Al 'Amiri retired to Bukhara, where he had access to the Samani library, and died in Nishapur in 992. He believed that philosophy did not contradict the teachings of Islam and tried to focus and base his beliefs on both philosophy and Islam. His views contrasted with other philosophers who believed that philosophy's teachings are very different from Islam's or any other cultures. Al-'Amiri argued that revealed truth must be superior to philosophy. Al-'Amiri believed that the ancient Greeks did not have a final say on philosophy because, as a society, the Greeks lacked a prophet who had a final say in all its forms.

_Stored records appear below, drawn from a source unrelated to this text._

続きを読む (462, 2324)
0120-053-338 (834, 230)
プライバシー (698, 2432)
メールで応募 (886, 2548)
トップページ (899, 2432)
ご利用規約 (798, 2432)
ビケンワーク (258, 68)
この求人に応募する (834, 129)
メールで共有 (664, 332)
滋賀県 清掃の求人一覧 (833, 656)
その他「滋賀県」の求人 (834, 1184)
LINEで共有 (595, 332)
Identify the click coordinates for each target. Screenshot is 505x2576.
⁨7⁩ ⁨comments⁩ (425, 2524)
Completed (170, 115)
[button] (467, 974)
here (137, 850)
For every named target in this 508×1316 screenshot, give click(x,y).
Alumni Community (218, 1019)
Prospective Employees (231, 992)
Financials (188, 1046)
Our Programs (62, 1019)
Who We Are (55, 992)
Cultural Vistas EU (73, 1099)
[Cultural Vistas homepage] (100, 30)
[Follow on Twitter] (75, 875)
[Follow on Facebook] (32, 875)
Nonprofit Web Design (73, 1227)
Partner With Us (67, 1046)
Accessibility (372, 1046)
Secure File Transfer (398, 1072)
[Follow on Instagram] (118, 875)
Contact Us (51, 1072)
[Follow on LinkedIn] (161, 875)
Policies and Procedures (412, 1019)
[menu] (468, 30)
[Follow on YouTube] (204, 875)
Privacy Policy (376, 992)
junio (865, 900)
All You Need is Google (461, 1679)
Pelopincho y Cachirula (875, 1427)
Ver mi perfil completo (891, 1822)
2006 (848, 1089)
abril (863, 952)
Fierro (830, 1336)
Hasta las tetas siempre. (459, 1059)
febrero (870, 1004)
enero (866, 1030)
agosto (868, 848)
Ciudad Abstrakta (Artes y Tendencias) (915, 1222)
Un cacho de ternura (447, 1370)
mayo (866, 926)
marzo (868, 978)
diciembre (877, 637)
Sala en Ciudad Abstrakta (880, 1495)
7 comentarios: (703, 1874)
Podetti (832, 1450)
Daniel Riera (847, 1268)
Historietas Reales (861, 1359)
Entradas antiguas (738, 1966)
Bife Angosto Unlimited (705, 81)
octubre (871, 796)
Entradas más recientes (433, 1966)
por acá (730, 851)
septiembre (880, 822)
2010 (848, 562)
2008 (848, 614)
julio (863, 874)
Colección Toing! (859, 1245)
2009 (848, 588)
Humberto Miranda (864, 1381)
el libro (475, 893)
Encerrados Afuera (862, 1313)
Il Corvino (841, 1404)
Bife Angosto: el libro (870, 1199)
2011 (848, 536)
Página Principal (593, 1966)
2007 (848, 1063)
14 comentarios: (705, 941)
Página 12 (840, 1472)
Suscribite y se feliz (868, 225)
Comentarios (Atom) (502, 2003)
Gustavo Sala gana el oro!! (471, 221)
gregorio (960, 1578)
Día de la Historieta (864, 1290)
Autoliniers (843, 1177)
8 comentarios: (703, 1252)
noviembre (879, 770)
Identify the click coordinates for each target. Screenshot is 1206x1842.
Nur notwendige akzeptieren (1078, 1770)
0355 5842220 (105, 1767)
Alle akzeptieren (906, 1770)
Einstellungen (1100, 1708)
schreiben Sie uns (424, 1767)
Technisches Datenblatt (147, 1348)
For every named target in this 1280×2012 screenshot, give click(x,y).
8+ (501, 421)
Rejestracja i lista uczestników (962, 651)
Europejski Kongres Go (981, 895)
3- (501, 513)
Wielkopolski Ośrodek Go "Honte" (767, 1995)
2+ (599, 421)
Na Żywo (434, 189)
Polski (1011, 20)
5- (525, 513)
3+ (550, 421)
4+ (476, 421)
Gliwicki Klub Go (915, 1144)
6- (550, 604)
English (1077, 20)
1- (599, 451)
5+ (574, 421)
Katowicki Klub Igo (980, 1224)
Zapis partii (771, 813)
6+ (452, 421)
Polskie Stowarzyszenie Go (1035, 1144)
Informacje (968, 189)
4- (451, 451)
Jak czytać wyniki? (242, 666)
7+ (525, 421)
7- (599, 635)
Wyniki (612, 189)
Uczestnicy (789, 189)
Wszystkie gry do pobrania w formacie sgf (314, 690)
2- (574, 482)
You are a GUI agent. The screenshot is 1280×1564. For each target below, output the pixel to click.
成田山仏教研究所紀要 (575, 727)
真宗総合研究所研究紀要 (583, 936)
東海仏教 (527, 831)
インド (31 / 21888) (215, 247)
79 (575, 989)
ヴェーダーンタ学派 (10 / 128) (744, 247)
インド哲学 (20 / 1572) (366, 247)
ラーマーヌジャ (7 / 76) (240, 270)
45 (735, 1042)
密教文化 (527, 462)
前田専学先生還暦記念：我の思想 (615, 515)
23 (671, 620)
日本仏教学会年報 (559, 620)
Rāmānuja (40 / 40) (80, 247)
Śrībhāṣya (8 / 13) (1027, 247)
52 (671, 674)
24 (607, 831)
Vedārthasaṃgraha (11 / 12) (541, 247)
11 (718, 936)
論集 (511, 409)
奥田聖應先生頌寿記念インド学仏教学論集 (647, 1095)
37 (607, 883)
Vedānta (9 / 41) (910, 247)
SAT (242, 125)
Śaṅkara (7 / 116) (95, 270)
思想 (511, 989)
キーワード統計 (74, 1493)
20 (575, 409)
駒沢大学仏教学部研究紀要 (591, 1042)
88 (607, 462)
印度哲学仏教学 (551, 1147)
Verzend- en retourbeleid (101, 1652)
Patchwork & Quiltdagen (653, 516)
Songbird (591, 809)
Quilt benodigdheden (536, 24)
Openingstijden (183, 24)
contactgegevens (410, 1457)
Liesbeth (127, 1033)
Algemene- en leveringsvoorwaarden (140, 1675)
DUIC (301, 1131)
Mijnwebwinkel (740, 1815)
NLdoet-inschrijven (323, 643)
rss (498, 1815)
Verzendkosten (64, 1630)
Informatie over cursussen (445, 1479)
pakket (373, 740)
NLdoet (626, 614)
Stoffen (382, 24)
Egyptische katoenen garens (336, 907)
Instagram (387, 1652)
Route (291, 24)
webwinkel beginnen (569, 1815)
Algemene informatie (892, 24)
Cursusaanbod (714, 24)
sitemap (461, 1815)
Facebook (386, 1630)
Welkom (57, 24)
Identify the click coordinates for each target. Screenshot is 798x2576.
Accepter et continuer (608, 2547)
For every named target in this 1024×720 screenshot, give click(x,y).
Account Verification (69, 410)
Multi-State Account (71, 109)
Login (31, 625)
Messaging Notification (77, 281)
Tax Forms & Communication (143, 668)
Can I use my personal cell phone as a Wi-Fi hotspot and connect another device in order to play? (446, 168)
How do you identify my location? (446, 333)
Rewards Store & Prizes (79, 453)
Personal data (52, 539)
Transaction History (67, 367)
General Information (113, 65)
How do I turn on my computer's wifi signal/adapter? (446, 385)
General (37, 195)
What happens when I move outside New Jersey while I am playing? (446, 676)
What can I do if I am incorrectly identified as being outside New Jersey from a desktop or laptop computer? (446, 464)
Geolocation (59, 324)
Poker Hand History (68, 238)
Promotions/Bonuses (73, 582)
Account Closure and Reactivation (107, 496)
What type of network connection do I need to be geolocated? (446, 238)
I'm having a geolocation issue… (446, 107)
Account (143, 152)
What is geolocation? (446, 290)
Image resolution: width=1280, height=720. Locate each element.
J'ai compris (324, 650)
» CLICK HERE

Al-'Amiri's sought to defend Islam against forms of philosophy which were regarded as independent of revelation.

==Works==
- al-I'lam bi manaqib al-Islam (An Exposition on the Merits of Islam)
- Inqadh al-bashar min al jabr wa'l-qadar (Deliverance of Mankind from the Problem of Predestination and Free Will). Here al-'Amiri attempts a resolution of the problem of free will by the application of Aristotelian principles.
- al-Taqrir li-awjuh al-taqdir (The Determination of the Various Aspects of Predestination) al-'Amiri continues to address the problem of free will.
- Kitab al-amad 'ala'l-abad (On the Afterlife).